Records to process START

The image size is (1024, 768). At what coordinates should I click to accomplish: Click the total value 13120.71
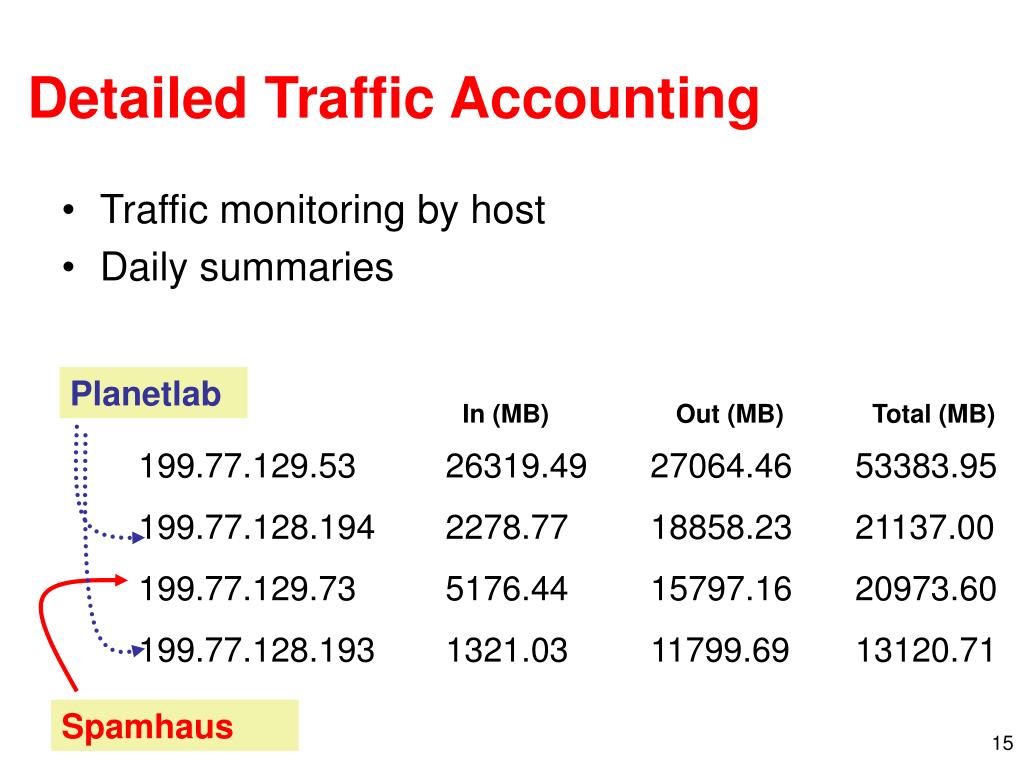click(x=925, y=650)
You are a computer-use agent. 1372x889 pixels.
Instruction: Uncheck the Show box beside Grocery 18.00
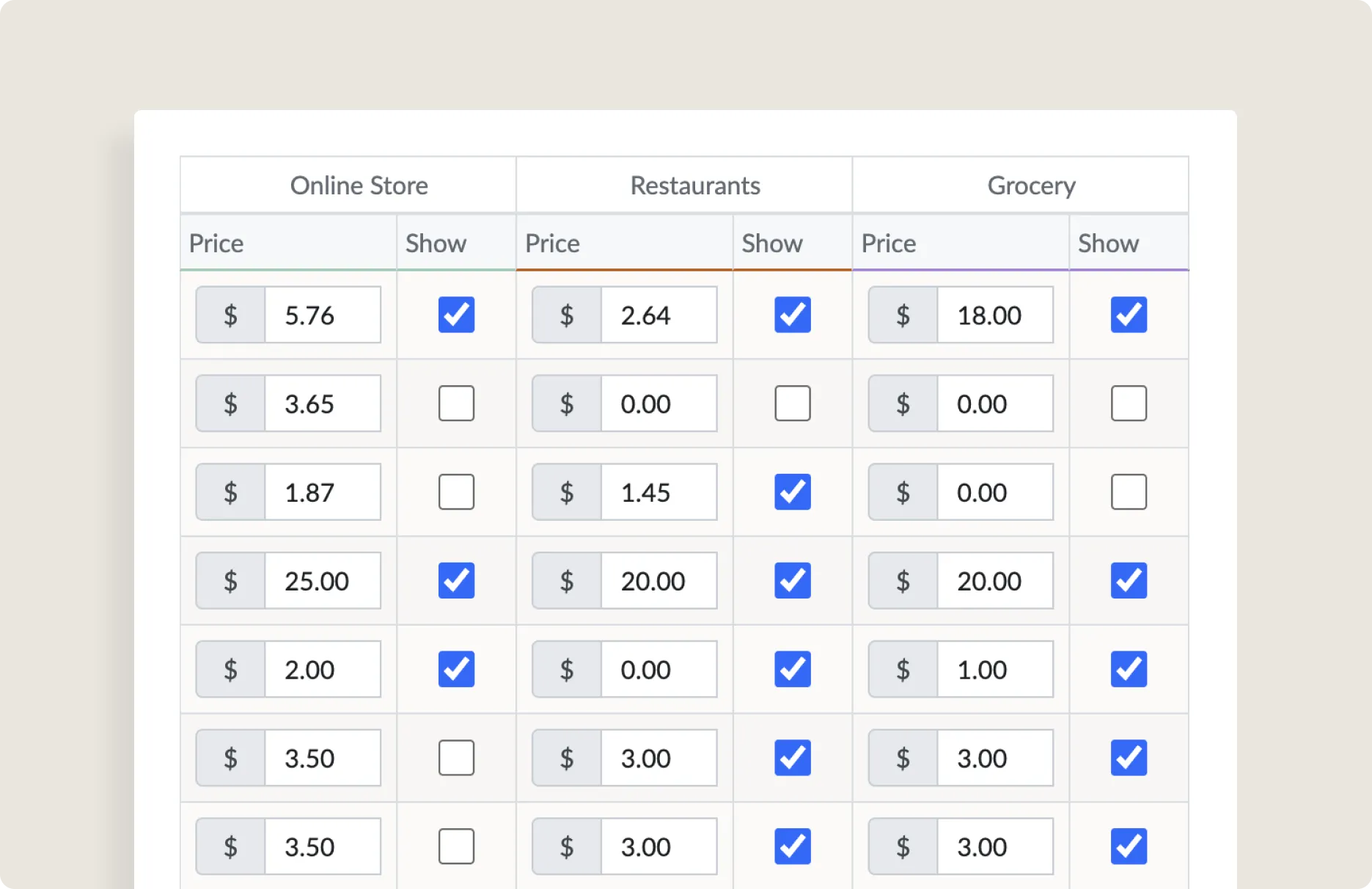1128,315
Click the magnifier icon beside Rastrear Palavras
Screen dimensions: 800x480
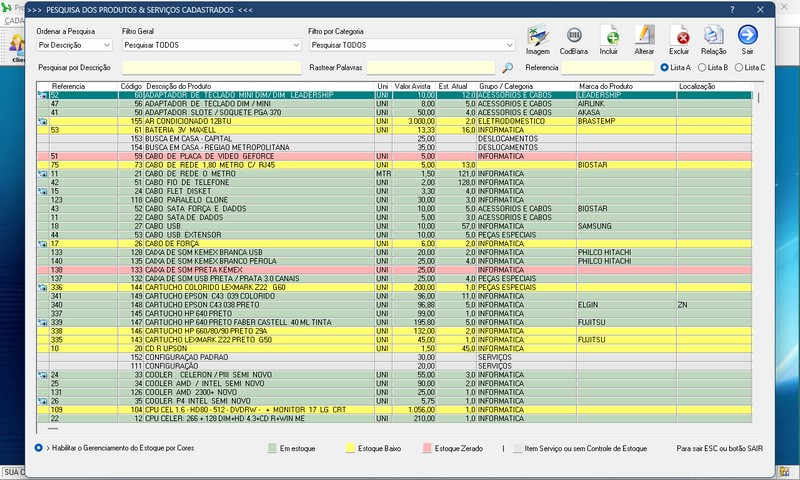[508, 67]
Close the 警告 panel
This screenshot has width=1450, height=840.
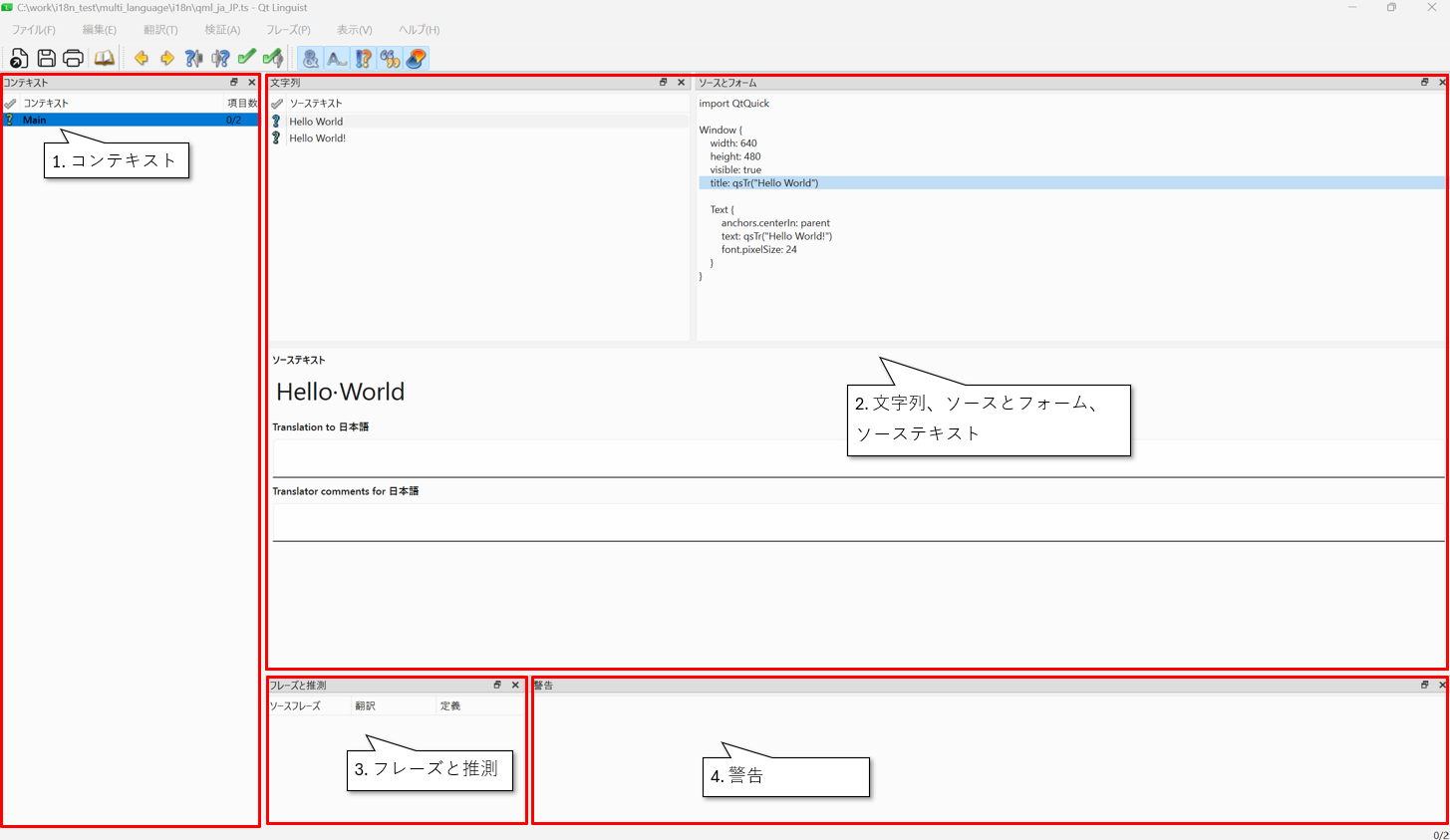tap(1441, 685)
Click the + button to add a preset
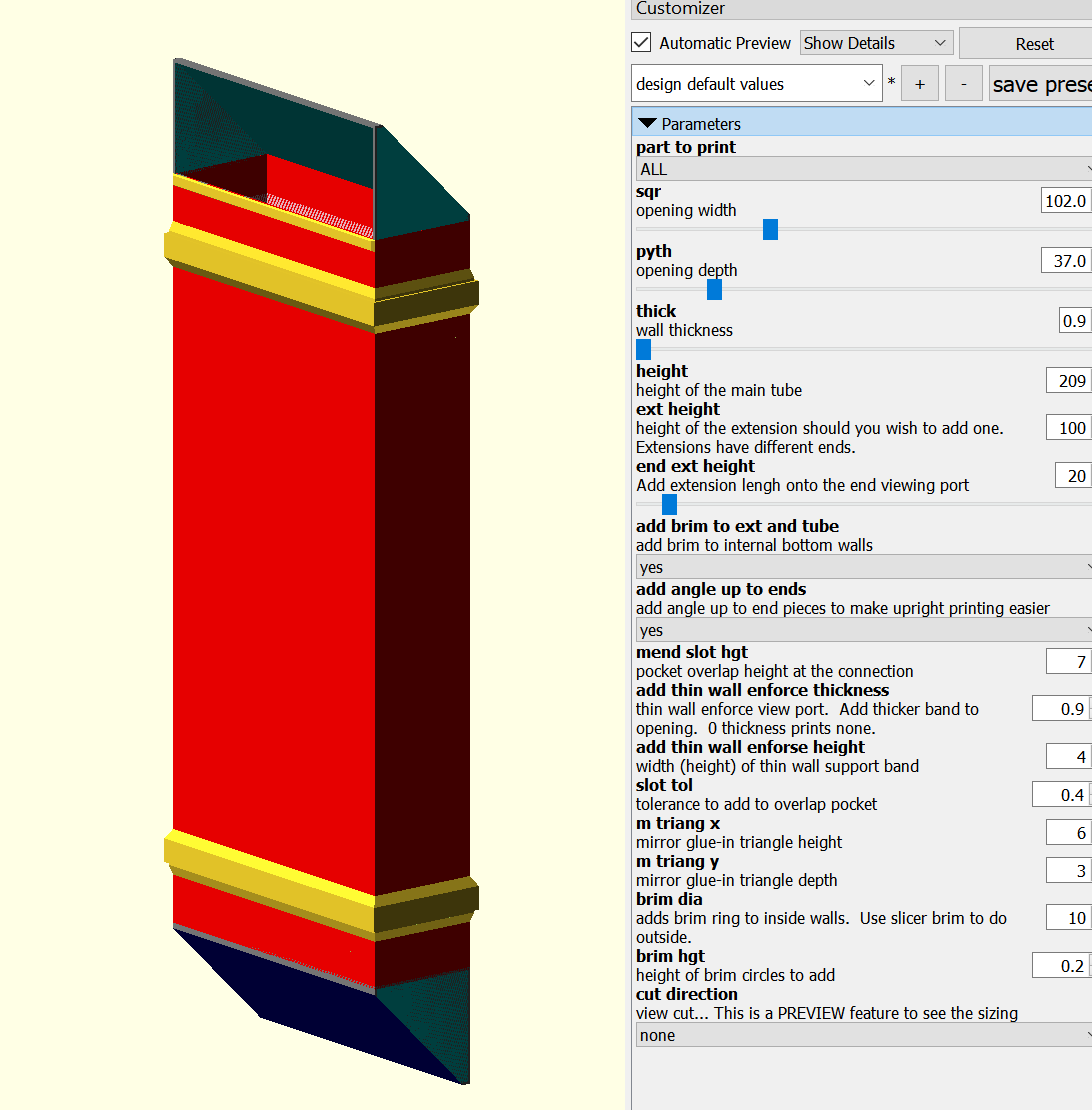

Records to process END

**What is expected**
Begin with the line that contains "Close the 警告 panel" and copy every line through the end of the listing, exactly as written, both ends included. Pictures are not part of the copy.

**Problem solution**
Close the 警告 panel
This screenshot has width=1450, height=840.
tap(1441, 685)
Click the + button to add a preset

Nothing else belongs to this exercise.